As a lawyer and mother to two young boys, many people often ask her: "Where do you find time to plan and do all these things?"

Her answer to them?

"I always say it doesn't take up much time. It's just a bit of coordination on the phone or on social media and if I do any running around, I do it on weekends. It's not a challenge and I don't feel like it's a drain, although I'm never idle and I'm always rushing around," said Ms Swaminathan.

While she may have unconsciously cut down on some things she used to do like shopping, she still finds time to read, socialise and spend time with her sons and husband, a senior director at a semiconductor company here.

Despite her efforts to reach out to migrant workers, she feels there is still a lot to be done.

She hopes to "bridge the gap between where we are now and where we can say that all migrant workers are humanely treated and looked after and they really don't face everyday injustices".

"I don't think Singapore would be what it is without these workers who leave their homes to work here. Nobody else will build these skyscrapers, dig these underground tunnels, sweep our roads. They make a huge contribution and to ensure that they are housed well, fed well, treated well and kept free from injury and illness is not too much to ask for," said Ms Swaminathan.

Dr Wan commended her and said that "efforts (not just those directed at migrant workers) like Dipa's are exactly what the Singapore Kindness Movement hopes to inspire and see more of - 'ordinary' individuals taking ownership and initiating acts of kindness."

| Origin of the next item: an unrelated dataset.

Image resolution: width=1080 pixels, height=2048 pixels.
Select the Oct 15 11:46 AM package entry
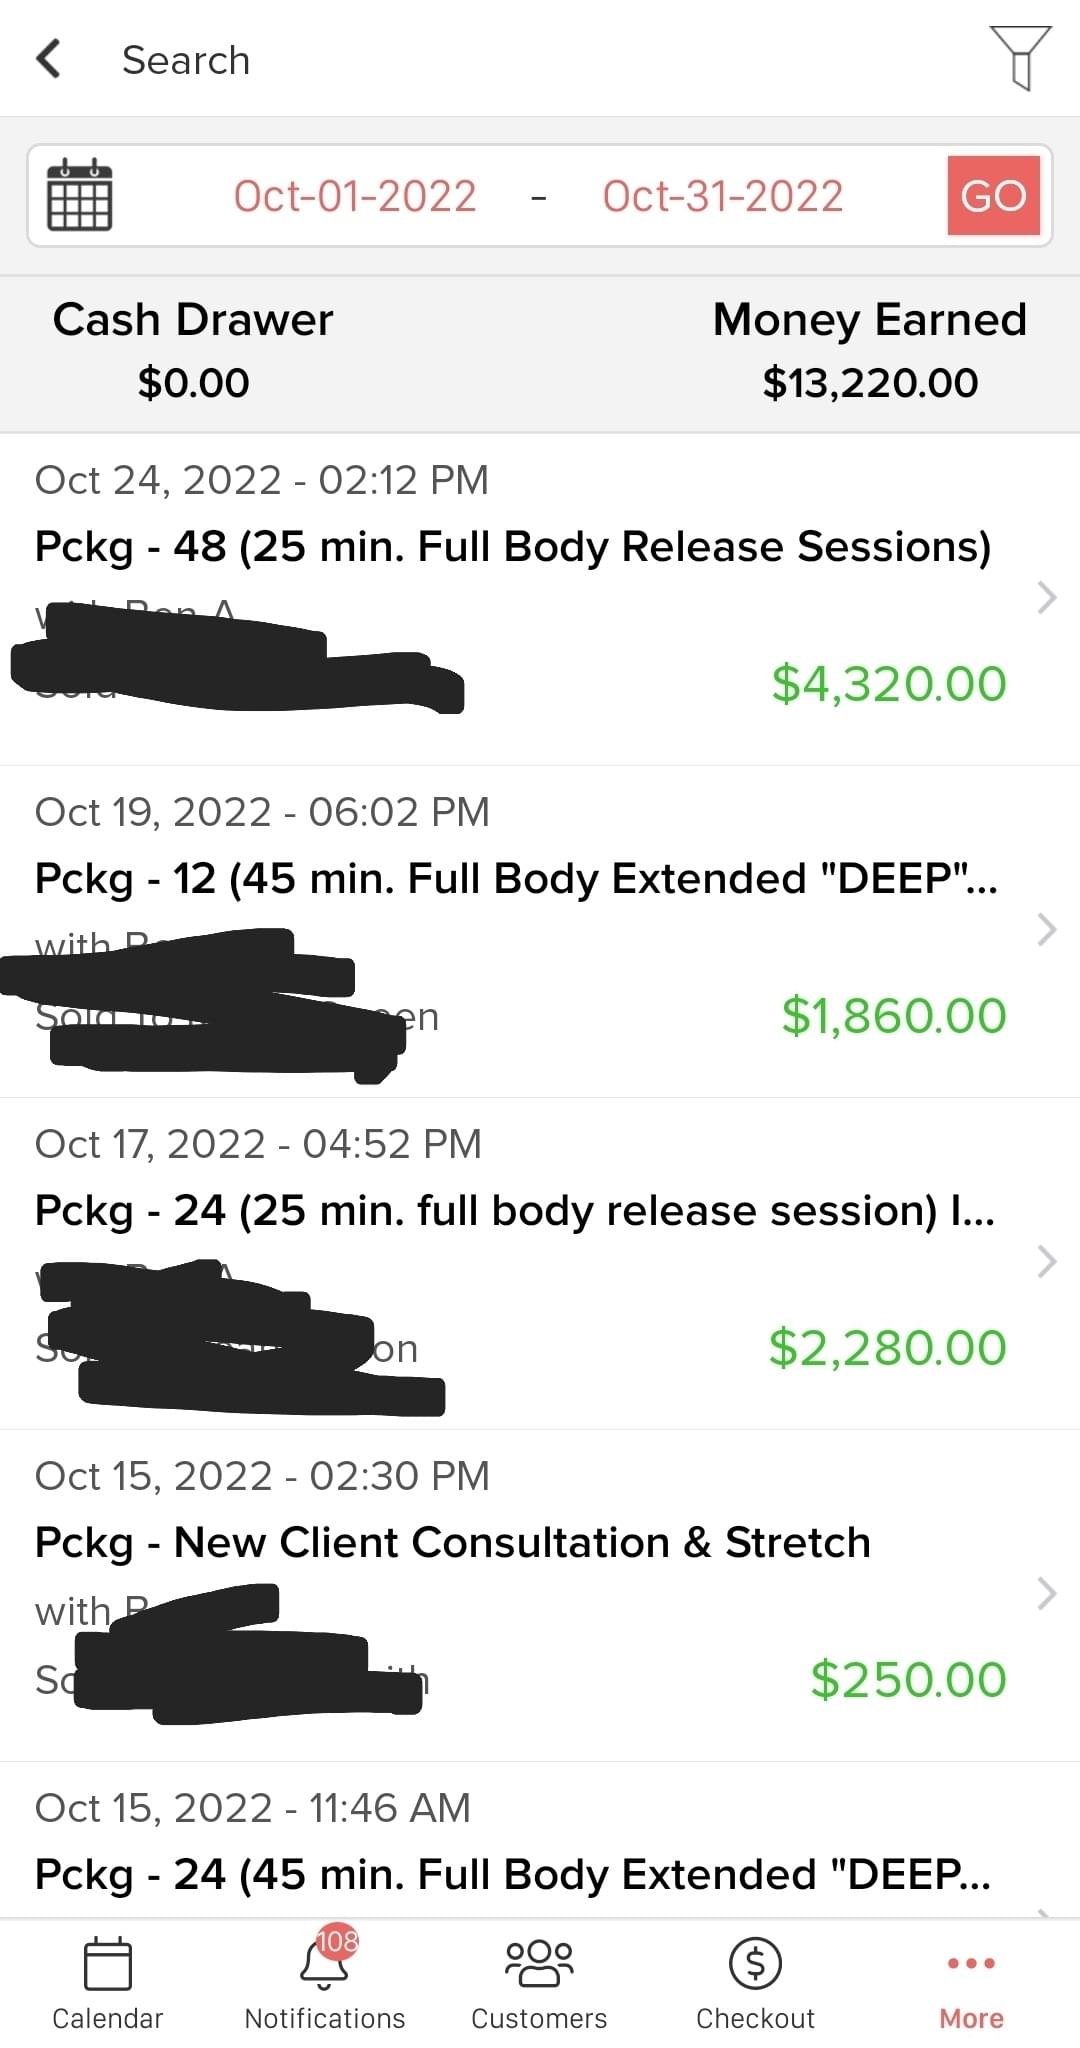point(512,1874)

Efforts in promoting kindness

AS PART of Kindness Day Singapore on May 19, the Singapore Kindness Movement will be launching an art installation - Garden of Gratitude - at the Singapore Sports Hub.

It will immerse visitors in a bright and cheerful garden, created with 3,000 yellow gerbera windmills.

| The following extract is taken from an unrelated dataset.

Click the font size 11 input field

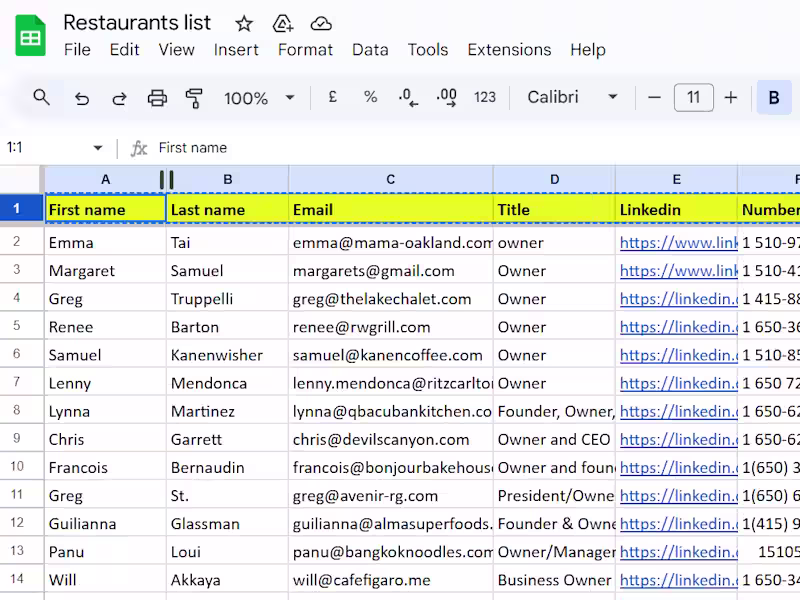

Participating florists will be encouraging customers to show appreciation through gifting yellow gerberas, which is believed to be a symbol of appreciation.

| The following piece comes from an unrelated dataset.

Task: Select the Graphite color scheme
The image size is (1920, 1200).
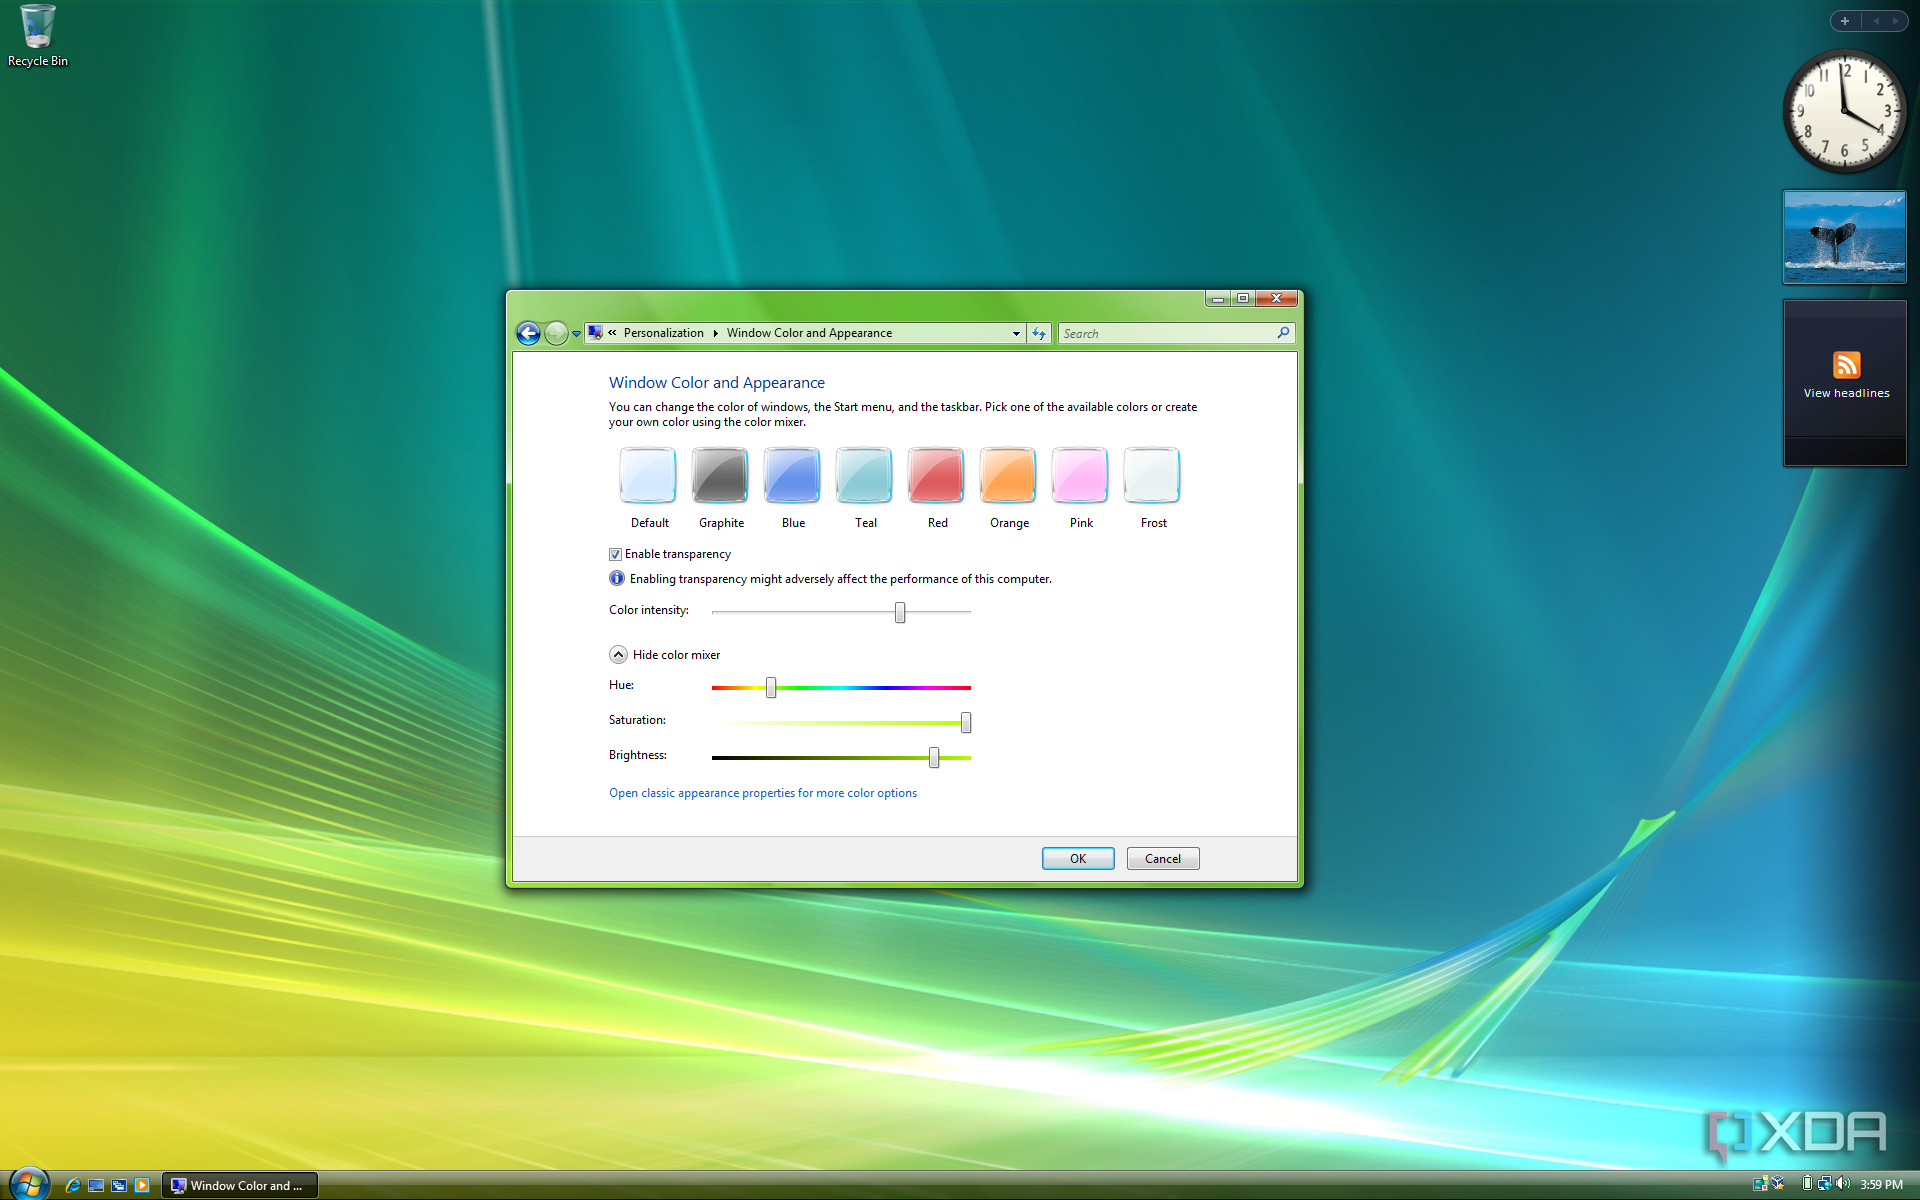Action: click(720, 476)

The Movement's mission is to inspire spontaneous and purposeful acts of kindness and among its various efforts to reach out to people, it produces inspiring videos.

In collaboration with Coca-Cola Singapore, the Singapore Kindness Movement supported the "Happiness from the Skies" initiative in April 2014. It helped provide Singaporeans with the opportunity to show appreciation towards the foreign workers in the community.

In 2015, it created a video that aimed to answer some questions. What causes some Singaporeans to feel entitled to insult foreigners? What do some foreigners feel when they see anti-Singaporean comments made by their countrymen? How do some foreigners feel when Singaporeans tell them to "Go home!"?

And also, how have some Singaporeans shown hospitality and warmth to foreigners?

The Singapore Kindness Movement has also reconfigured its Kindness Gallery at Stamford Court so that more pre-schools can take children on interactive Kindsville tours there.

In the first two weeks of each month, the Gallery is transformed into a child's values-learning hub, as the children pick up good manners while going on an adventure with Singa and the Kindness Cubbies.

The Movement has also started reaching out to parents about their role in inculcating values in their children, and it has received feedback from them that they would like more ideas, opportunities and resources to help them do so.

Said Dr William Wan, general secretary of the Singapore Kindness Movement: "The potential multiplier impact if all of us act is exponential. All these, together with our ground-up movements' ongoing initiatives, will hopefully come together in a big celebration of kindness, graciousness and appreciation during Kindness Day Singapore."